RMI will provide a continuing boost for timber market

RMI will provide a continuing boost for timber market


The growth of the repair, maintenance, and improvement (RMI) sector is one of the key factors which has supported the sharp recovery of construction from pandemic restrictions over the past 18 months.

This has been evident in reports from across the sector, including in last months CPA State of Trade Survey (available for members to download here), and the Federation of Master Builders (FMB) State of Trade Survey.

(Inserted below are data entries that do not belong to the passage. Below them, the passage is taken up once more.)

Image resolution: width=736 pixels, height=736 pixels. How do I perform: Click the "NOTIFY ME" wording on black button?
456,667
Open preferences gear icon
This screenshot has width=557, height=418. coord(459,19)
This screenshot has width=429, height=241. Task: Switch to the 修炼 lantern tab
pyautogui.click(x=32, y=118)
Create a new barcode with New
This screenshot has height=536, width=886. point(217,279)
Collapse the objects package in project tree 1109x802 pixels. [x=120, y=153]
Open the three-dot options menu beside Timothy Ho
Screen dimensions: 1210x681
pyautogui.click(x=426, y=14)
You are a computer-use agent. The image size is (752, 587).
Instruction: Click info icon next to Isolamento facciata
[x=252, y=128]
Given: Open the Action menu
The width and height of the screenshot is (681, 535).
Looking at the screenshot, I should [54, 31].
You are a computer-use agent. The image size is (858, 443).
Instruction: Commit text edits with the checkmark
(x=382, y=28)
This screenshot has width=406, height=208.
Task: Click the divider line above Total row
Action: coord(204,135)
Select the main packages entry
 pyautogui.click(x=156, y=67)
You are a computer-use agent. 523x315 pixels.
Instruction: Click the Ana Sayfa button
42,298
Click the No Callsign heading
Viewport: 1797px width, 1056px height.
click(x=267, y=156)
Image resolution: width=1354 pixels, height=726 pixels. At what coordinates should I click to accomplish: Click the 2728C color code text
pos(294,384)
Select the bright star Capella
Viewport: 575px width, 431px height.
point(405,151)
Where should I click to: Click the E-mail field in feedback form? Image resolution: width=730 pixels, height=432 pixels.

FMB found that in a rapidly recovering construction sector, RMI is at the forefront, with the majority of their respondents (59%) reporting a higher workload than Q1 2021, and 70% reporting more enquiries. This week the Travis Perkins RMI Index reinforced this finding, with 70% of of their respondents expecting RMI to continue to be the major driver of growth in the next two months. It is likely the growth of the RMI market will be a sustained trend.

With a value exceeding £29bn, the RMI market is projected to continue to rise over the next two years according to Experian forecasts. This is supported by growing demand from consumers, and market friendly policies which are likely to be added to by a Government keen to decarbonise existing housing stock. For our members, this means the merchant supply chain will likely provide a strong avenue for business growth in the medium term.

Of course there are issues to be resolved if we are to realise this potential growth in the RMI sector. We are all very conscious of the issues with Heavy Good Vehicle (HGV) drivers, where a shortage continues to act as a major constraint on our transport networks – but this is not the only part of the supply chain with labour shortages. FMB highlights that;

  • 53% of builders are struggling to hire carpenters/joiners, and 47% are struggling to hire bricklayers
  • 98% of builders are facing material price rises, with the same number expecting this to continue into Q3 2021
  • 80% of respondents have been forced to raise their prices in the past quarter

As the pandemic (fingers crossed) fades into the background and the tensions between supply and demand is resolved, it is likely labour will be the most pressing issue being faced in construction. Of course this is not a new issue, and the recommendations of the Farmer Review from 2016 to combat an aging workforce – such as digitisation and greater use of Modern Methods of Construction – only become more relevant with time.

Given the ambition within the RMI sector alone, where the Construction Leadership Council is calling for an additional 500,000 workers over the next 20 years to fulfill there aims to decarbonise buildings as set out in their Retrofit Strategy, labour is an issue which will need close attention from both Government and industry. Last week the Construction Industry Training Board announced a new chief executive – lets hope he brings renewed attention to tackling this ongoing problem.